Le nostre visioni illustrate da John Tenniel e pubblicate da Andrew Macmillan uscirono nel 1865, venendo definite come "un antidoto alla tristezza", ma il reverendo conosceva ben altri antidoti.
Nello stesso anno lo rividi, mentre ero con la mia governante, io nel fiore della mia gioventù e mi fece male sapere che non lo vedevo dal Dicembre di due anni prima. I miei genitori mi proibirono di vedere il reverendo perché temevano che le sue intenzioni non rimanessero poi tanto caste una volta che io fossi cresciuta. C'è chi dice che mi abbiano proibito di vederlo perché voleva chiedere la mia mano una volta maggiorenne, ma non è così.
Il reverendo raccontò la verità sui nostri rapporti chimici nel suo diario, come se fosse stato un antenato di Alexander Shulgin, annotando formule ed effetti dati dalle droghe. Purtroppo nessuno lesse mai quelle pagine di amore, visioni e allucinazioni, perché il nipote del reverendo tagliò con un rasoio le preziose pagine del diario. Parte dei suoi scritti fu invece gettata nel fuoco una volta morto, e nessuno conobbe mai la verità.

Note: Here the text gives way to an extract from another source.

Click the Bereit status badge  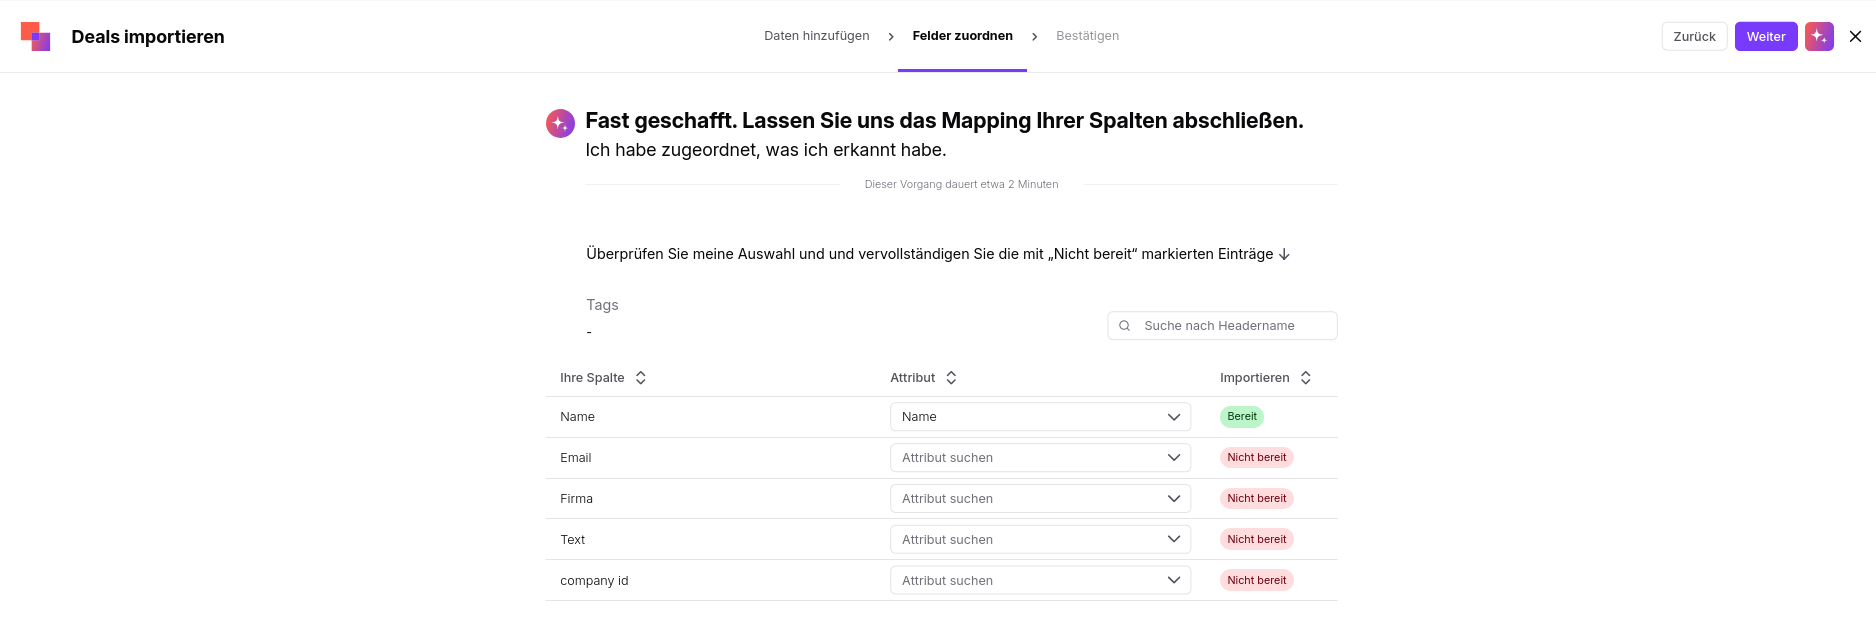(x=1241, y=417)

Nella sua vita amò tante bambine, ma nessuna quanto me.
Amò Polly Terry, amò Ethel e Julia Arnold, quest'ultima futura madre di Aldous Huxley, al quale lei raccontò di certo delle droghe del reverendo, droghe che poi ispirarono Huxley a scrivere The Doors Of Perception.

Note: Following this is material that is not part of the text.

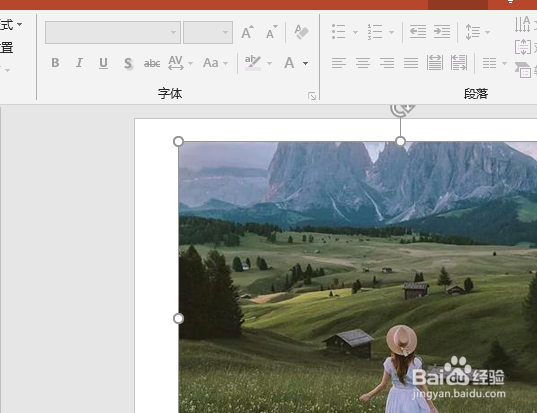The width and height of the screenshot is (537, 413).
Task: Apply text shadow with S icon
Action: 128,63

Amò Isa Bowman e amò Dolly, a cui confessò in una lettera di avere preparato delle fette di verdure essiccate con della roba chimica sopra.
Quando smisi di vederlo non ebbi più la possibilità di raggiungere il suo mondo incantato. So che lui fu in seguito più spesso colpito da crisi di panico, fitte d'ansia e mal di testa, tipiche conseguenze di chi fa troppo uso di acidi.
Il reverendo morì il 14 gennaio 1898, dopo la sua morte furono trovate nei suoi appartamenti 2 scatole piene di droghe e di tipici attrezzi per sintetizzare e preparare polveri.
Nel 1926 io vendetti la copia originale di Alice In Wonderland che Dodo, come io lo chiamavo, mi aveva dato. Poi morii anch'io, lasciando il mio corpo in questa terra. Il mio spirito invece dimora negli specchi di tutto il mondo: vago negli specchi dei laboratori e ispiro farmacologi a sintetizzare nuove droghe allucinogene, vago negli specchi su cui bianche linee d'eroina vengono tagliate, vago nei nitrati d'argento e negli spessi vetri antiproiettile degli studi di registrazione. Ispirai io i Primal Scream a cantare "Hallucinogens can open me or untie me / I drift in inner space / I find a higher state of grace, in my mind / I'm beautiful..."
Lui mi aveva insegnato che "se limiti le azioni della tua vita a cose per le quali nessuno potrà mai criticarti, non combinerai mai niente".
Lui mi chiamava il suo "Piacere".
Lui si chiamava Charles Lutwidge Dodgson, più conosciuto come Lewis Carroll.
Io mi chiamo Alice Pleasance Liddell e vivo nello specchio.